Ils sont éleveurs et transforment le lait des vaches tarines en beaufort. Mais pour 1/3 d’entre eux, il y a une autre vie professionnelle en dehors du fromage. Ces agriculteurs exercent une deuxième activité en lien avec le tourisme à la montagne. Tranches de vie, épisode 1.

Ce premier épisode d’une série qui en compte 12 va peut-être redonner le sourire à ceux qui, en raison de la crise sanitaire, ont décidé de ne pas profiter de la montagne comme ils le faisaient les autres années. L’histoire se passe du côté des Arcs, de Peisey-Nancroix et de la Plagne. On y voit de la neige, du ski de randonnée et des dameuses sur les pistes. Pourtant, ce n’est pas une vidéo sur les sports d’hiver. Le court-métrage de 7 minutes parle avant tout d’un fromage de Savoie, le beaufort, et de ceux qui le font. Le film met en lumière ces éleveurs et éleveuses savoyards qui transforment le lait en fromage.

4 saisons de 3 épisodes

La websérie consacrée à la filière Beaufort va se décliner en 4 saisons de 3 épisodes chacun, avec une famille pour chaque vallée de production : la Tarentaise, le Beaufortain/Val d’Arly et la Maurienne. Les producteurs que la caméra a suivis veulent partager leur passion. Le premier épisode a été tourné dans la vallée de la Tarentaise. Au Gaec alpin, des familles Poccard et Scalia, entre la traite et le soin des vaches de race tarine au quotidien, les vélages, l’entretien du matériel… et la fabrication de beaufort, les journées paraissent bien remplies.

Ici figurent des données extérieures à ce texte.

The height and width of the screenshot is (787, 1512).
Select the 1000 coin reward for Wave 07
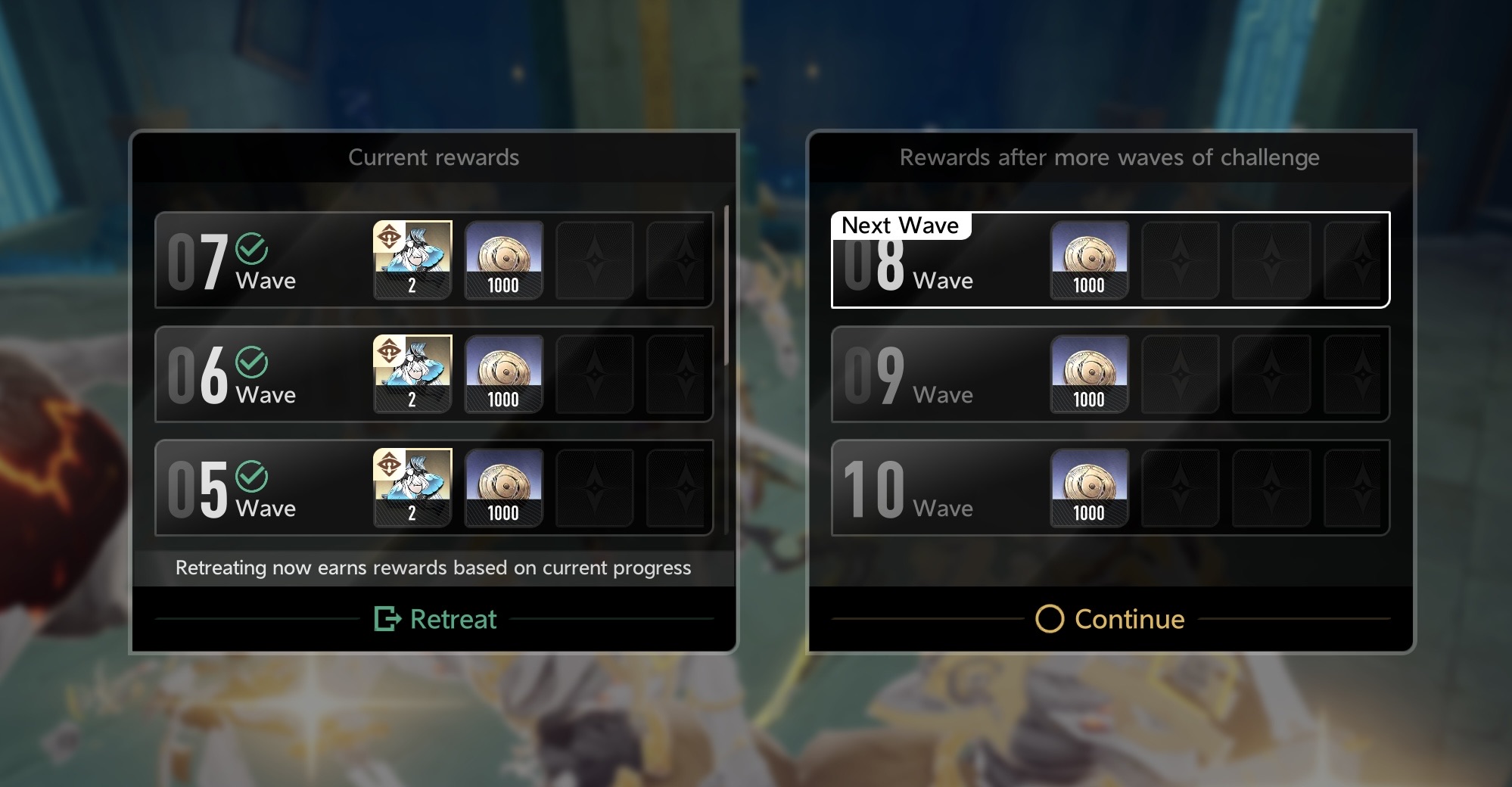(x=503, y=260)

1/3 d'éleveurs doubles actifs

Pourtant, dans la zone de production du beaufort, 1/3 des éleveurs sont doubles actifs. En dehors de la pandémie qui pour beaucoup est venue perturber cette deuxième activité, ils sont dameurs, pisteurs, ou encore moniteurs de ski dans les stations proches de leur exploitation. « Un vrai lien avec nos montagnes, » commente Pierre Poccard, vice-président du syndicat du beaufort.

On a la « chance de travailler un produit qui mérite un savoir-faire ancestral et auquel on peut rajouter une modernité ». Une nécessité pour pouvoir transmettre, estime l’éleveur, et  « espérer qu’on n’est pas les derniers à faire ce travail. » Pour lui, le pari semble réussi. « Derrière moi, il y a toute une génération de jeunes qui s’impliquent, » assure le vice-président. La 4e génération est déjà bien active.